Australia will have to wait another four years for a chance to win a first Olympic boxing gold medal after Charlie Senior and Caitlin Parker both lost semi-finals at Roland Garros on Thursday night. But the two bronze medals won at the 2024 Games still represent the equal-best return for an Australian team, tying the haul at the 1960 Games in Rome.
Senior went down to IBA world champion boxer Uzbekistani Abdumalik Khalokov in the men’s featherweight division in a unanimous decision. The 22-year-old can consider himself unlucky, after an even second round was given to his opponent by four of the five judges.
Parker’s women’s middleweight bout against Chinese fighter Li Qian was even closer, and the Australian took the first round according to all five judges. But the Tokyo silver medallist came out swinging in the second and was given the nod, setting the stage for a decisive final round the judges ultimately awarded to Li.
With no third-place fights in Olympic boxing, both Australians still leave Paris with bronze. Parker’s medal is the first boxing medal by an Australian woman. “I said I was going to go to war, and I did,” she said afterwards. “I left everything out there, and the game plan didn’t go as I wanted. But I’m proud of myself for having gotten where I’ve gotten, for making history for Australian boxing.”
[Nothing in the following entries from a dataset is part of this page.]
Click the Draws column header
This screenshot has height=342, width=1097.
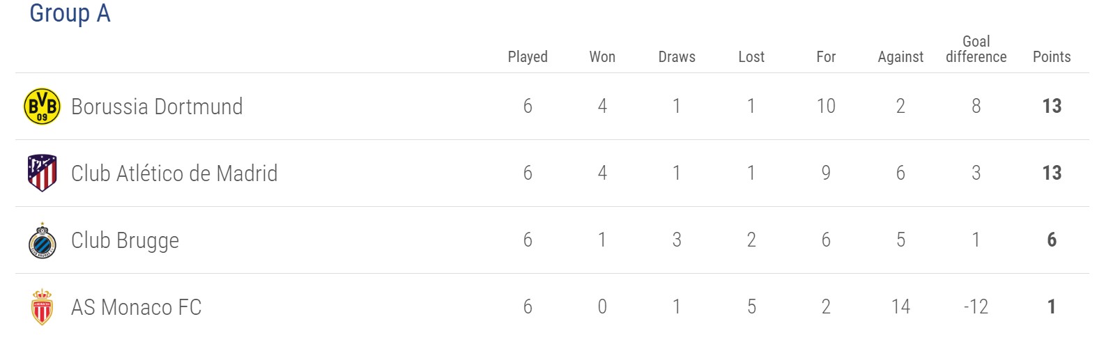pos(677,57)
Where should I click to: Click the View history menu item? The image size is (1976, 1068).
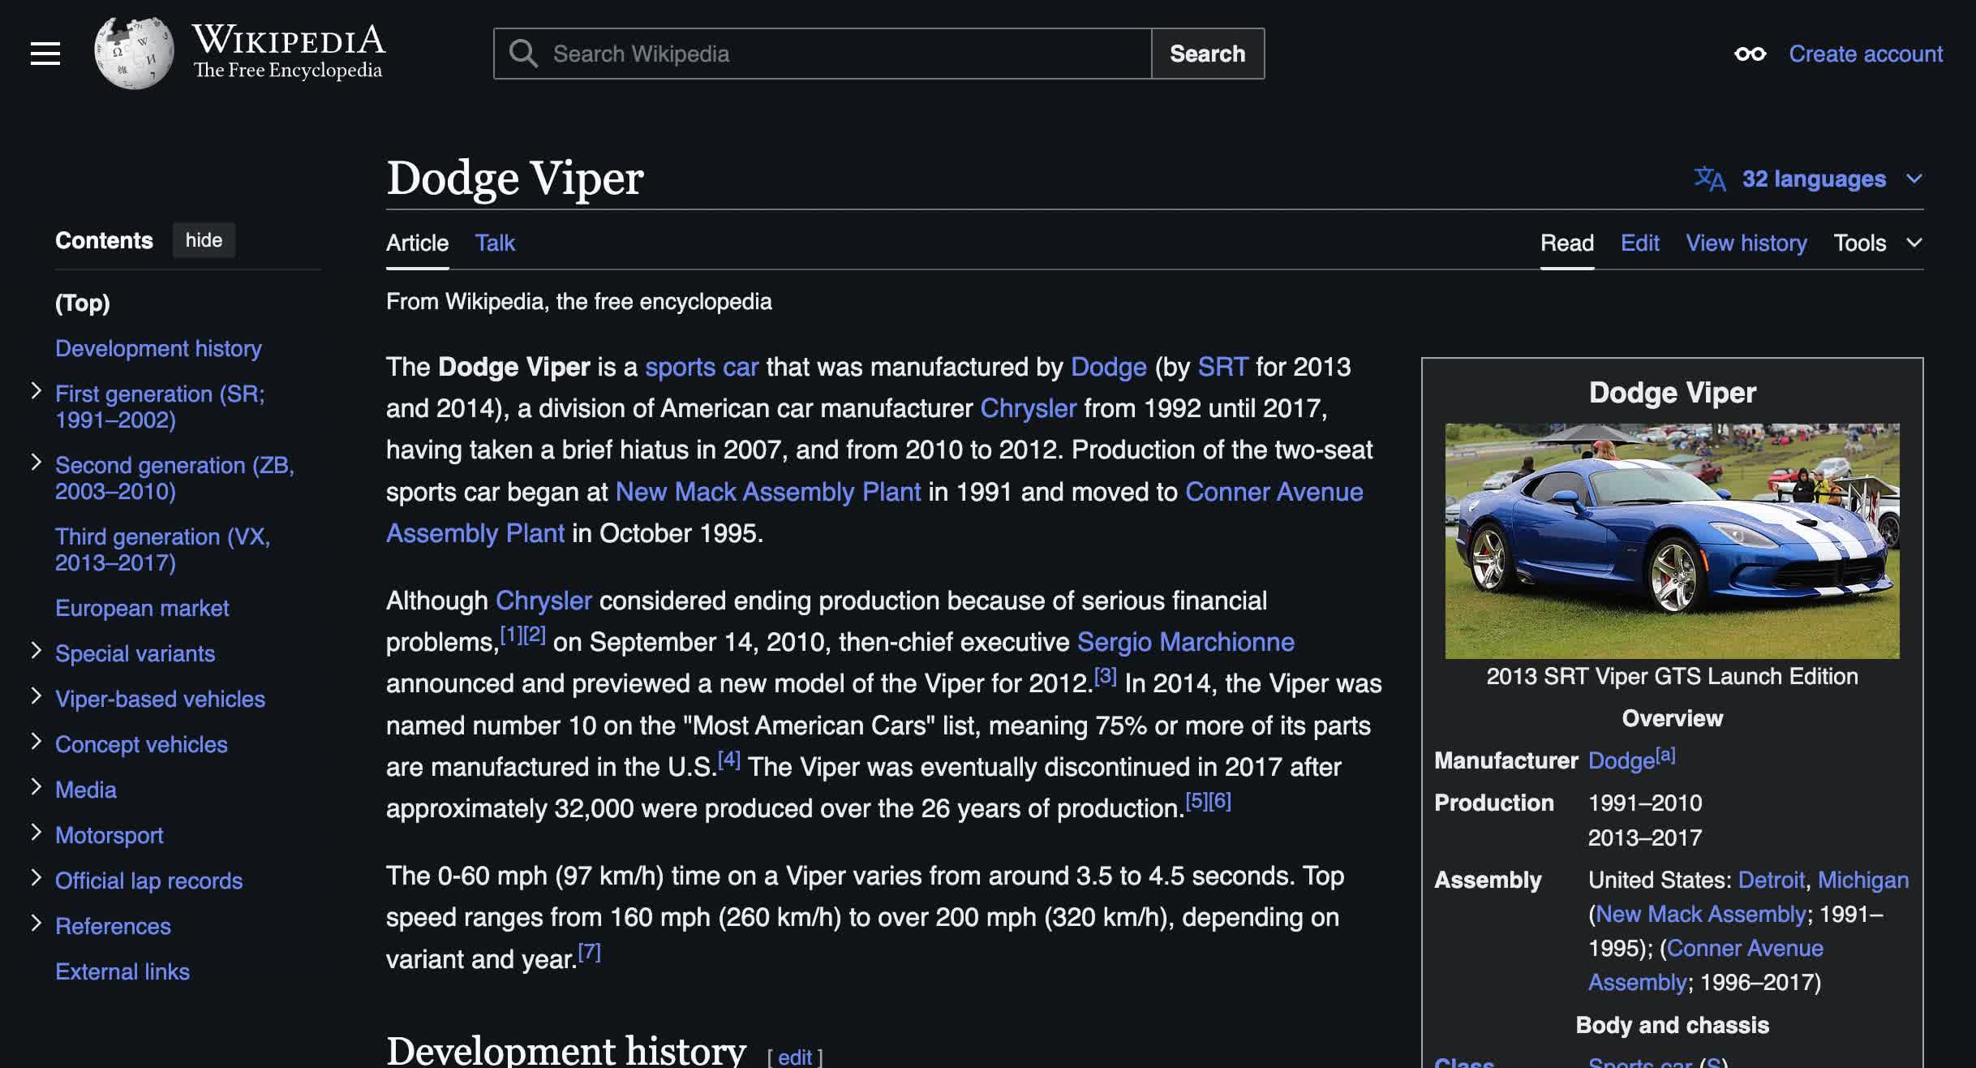[1747, 243]
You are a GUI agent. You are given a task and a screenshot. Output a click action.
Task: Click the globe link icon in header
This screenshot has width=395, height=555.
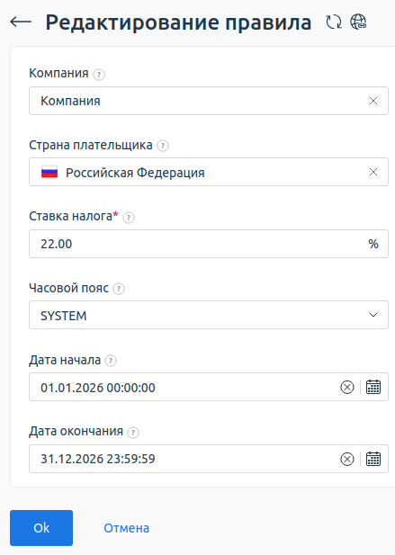358,22
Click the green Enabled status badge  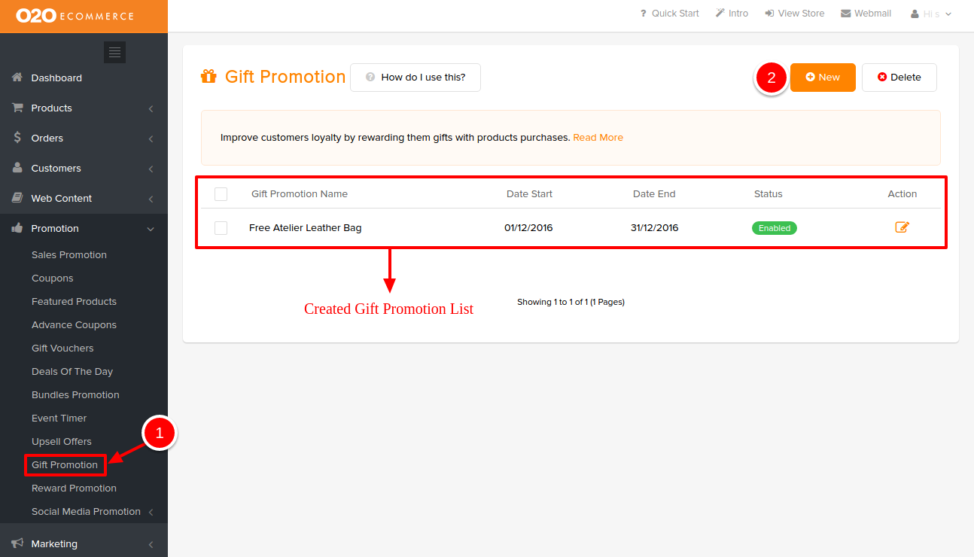point(774,228)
Parker dominated the first round and landed shots in the second, but the judges had it all square going into the third. “I did think that I was getting the clearer shots, and it came to me as a little bit of a shock when she they said it was even coming into the third and I was like, ‘OK, here we go’.”
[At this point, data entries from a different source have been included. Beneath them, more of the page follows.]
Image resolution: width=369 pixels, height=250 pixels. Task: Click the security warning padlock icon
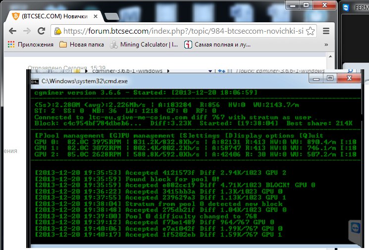pyautogui.click(x=58, y=31)
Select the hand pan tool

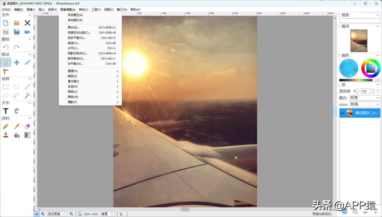[x=6, y=62]
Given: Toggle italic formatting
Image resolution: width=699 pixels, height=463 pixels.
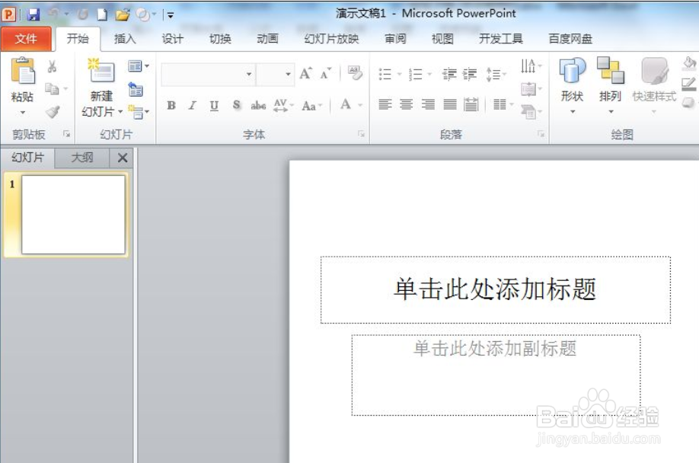Looking at the screenshot, I should (x=192, y=107).
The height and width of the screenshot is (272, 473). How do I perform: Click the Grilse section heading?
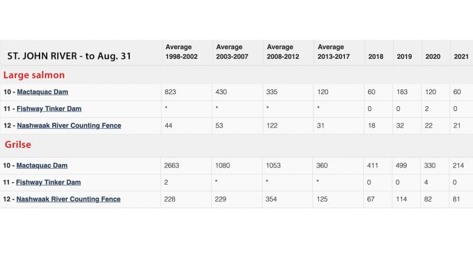point(18,146)
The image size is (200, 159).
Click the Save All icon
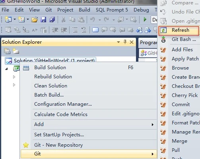click(52, 19)
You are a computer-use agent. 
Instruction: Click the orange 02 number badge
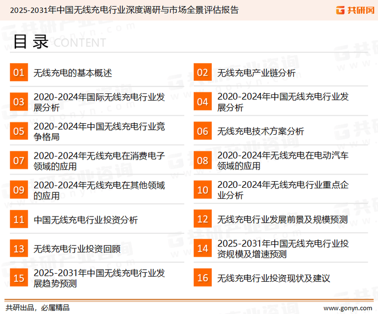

She said she fell into Li’s wrestle in the third, but paid credit to her opponent, who now has a chance to add to her haul of bronze in Rio and silver in Tokyo in the final against Panama’s Atheyna Bylon, who beat the refugee team’s Cindy Ngamba in a split decision.
Senior said he was happy with his performance against the swift, controlled Khalokov. “To be out there with the best and putting on a performance like that, it’s amazing,” he said. The English-born West Australian performed his trademark backflip after the bout, simultaneously with his opponent. “Going out, putting on a performance and then finishing off with a bang with Abdumalik, I can’t complain, really. It’s disappointing, but I can put on a show, and that’s happy.”
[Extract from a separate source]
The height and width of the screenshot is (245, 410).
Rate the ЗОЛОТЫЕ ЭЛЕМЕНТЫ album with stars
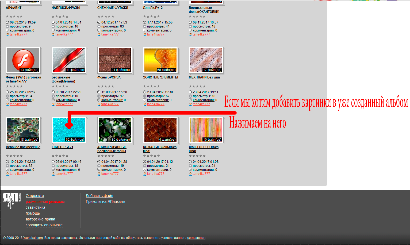point(151,86)
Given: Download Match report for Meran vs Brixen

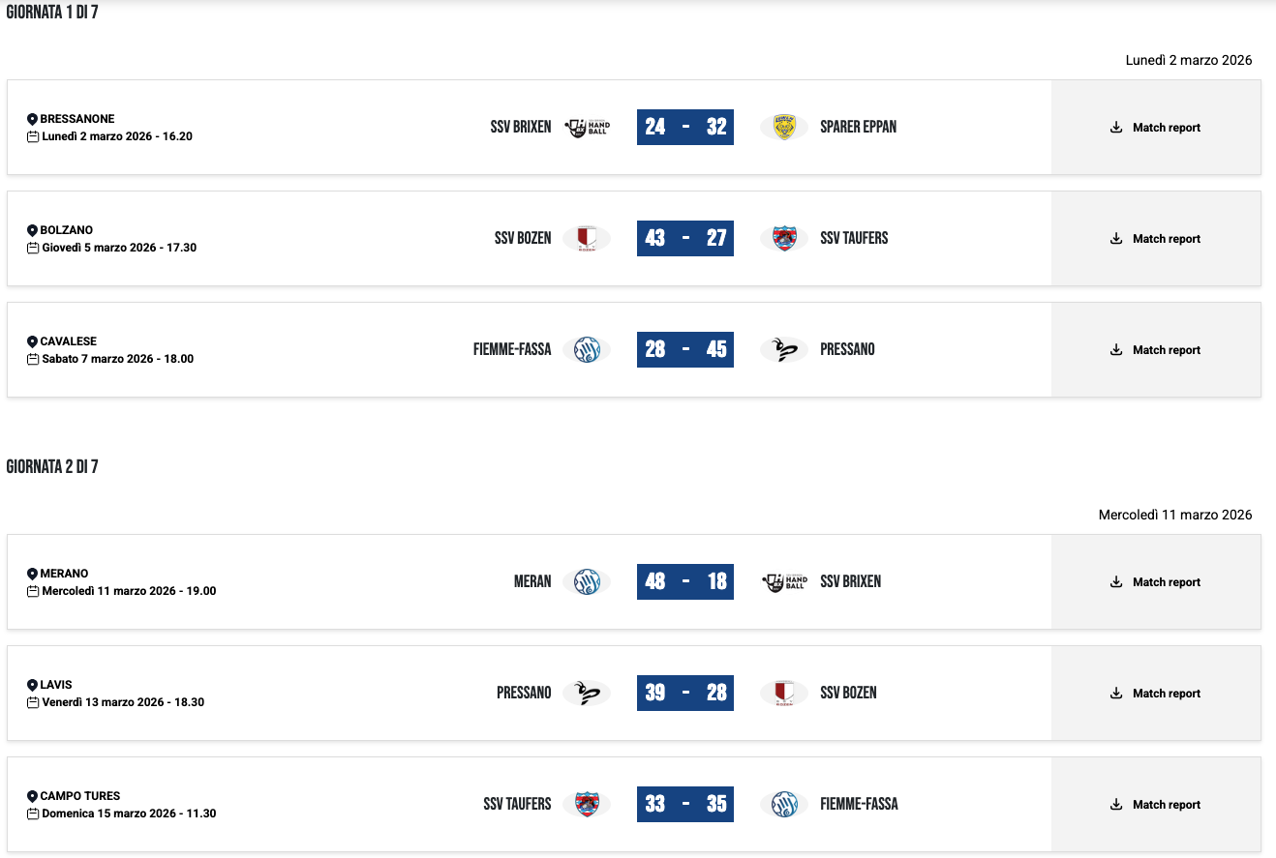Looking at the screenshot, I should [1156, 582].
The two defeats end the Paris campaign for Australia’s largest ever boxing team. Although the elusive gold medal was not forthcoming, Parker said the team is on the up. “Harry [Garside] started it last time [in Tokyo with a bronze]. This time we came back with two medals. Next time, we’re going to come back with more and more. Australian boxing, we’re going to be like the swimming.”
Due to governance issues there are fears that boxing may be jettisoned from the Olympic program for LA 2028. Parker said there’s “no way” it can be removed. “It’s one of the oldest Olympic sports, see the crowd that’s here,” she said. “I just hope that the powers that be make it happen.”